This year, we’re collaborating with a wide array of partners to cast our gaze wider and deeper into the world of application security—for example, we leveraged the capabilities of the Cyentia Institute and Loryka for this article. We also aim to make our conclusions more digestible and timely this year by releasing them as shorter pieces focused on specific trends and conclusions, instead of a single 100-page report released late in the summer.
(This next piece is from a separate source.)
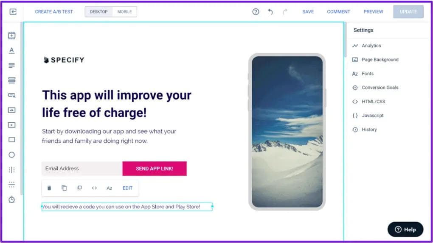
Task: Select the countdown timer widget icon
Action: pos(11,199)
This is the first installment in the series of articles we’ll release as we identify patterns, draw conclusions, and formulate guidelines for corrective action.

PHP is a widespread and powerful server-side language that’s been used in 80% of sites on the web since 2013.1 It underpins several of the largest web applications in the world, including Wordpress and Facebook.2 This prevalence, particularly among beginning web developers, also makes it a big target.

From a security standpoint, 2017 was a bad year for PHP. As part of our 2018 report, which focused on trends in 2017, we found that PHP represented 69% of the exploits that Exploit DB published. Our data partner Loryka found that 58% of the web attacks that they observed in the wild targeted PHP as their primary attack vector.

The early data indicate that 2018 was just as bad. PHP had almost the same representation (68%) in published exploits on ExploitDB as it had in 2017. In the wild, we saw an even greater proportion of PHP related traffic. Loryka’s sensors found that 81% of the malicious traffic they detected was focused on PHP in one form or another. The implication is that PHP will likely remain one of the Internet’s weakest links and broadest attack surfaces for the foreseeable future.

On closer examination, the Loryka data also shed some light into the specific tactics of attackers who target PHP, as well as some low-cost steps to mitigate some of the risks posed to one of the web’s most prevalent platforms. Loryka’s sensors identify connection attempts and capture the source IP and target URL, among other things. The target domain or target IP address is not significant, since attackers often cycle through millions or billions of targets looking for opportunities to attack. However, the back half of the target URL contains the target file or path, the specific location on a web server that the attacker is targeting across all of its target IPs. This tells us much about an attacker’s goals and tactics.

The first thing that stood out about the Loryka dataset was that while there was a great deal of variation in the target paths—with more than 100,000 unique values in the dataset—a huge portion of traffic was focused on just seven paths or filenames. All seven are commonly used for managing phpMyAdmin (also known as PMA), which is a PHP web application used for managing MySQL databases. Of the ~1.5M unique events that Loryka captured targeting more than 100,000 different URL paths, 667,000 (42%) were targeted at one of the following:


The traffic volume targeting these paths was almost identical from path to path, with less than a 3% difference between the volume of the most and least frequent. The timing of the campaigns targeting these paths was also more or less identical, with traffic spiking in coordination. Note the juxtaposition between the seven phpMyAdmin paths and the blue point cloud in the graph, which seems to follow no identifiable trend. The blue curve represents traffic that targeted no file or path beyond the target domain itself, which was a common path in the dataset but showed no patterns over time or source IP. In essence this means that a significant amount of traffic hitting Loryka’s systems were trying to connect to the root domain or web servers with no specific designated file or path, and these types of connections featured no identifiable patterns.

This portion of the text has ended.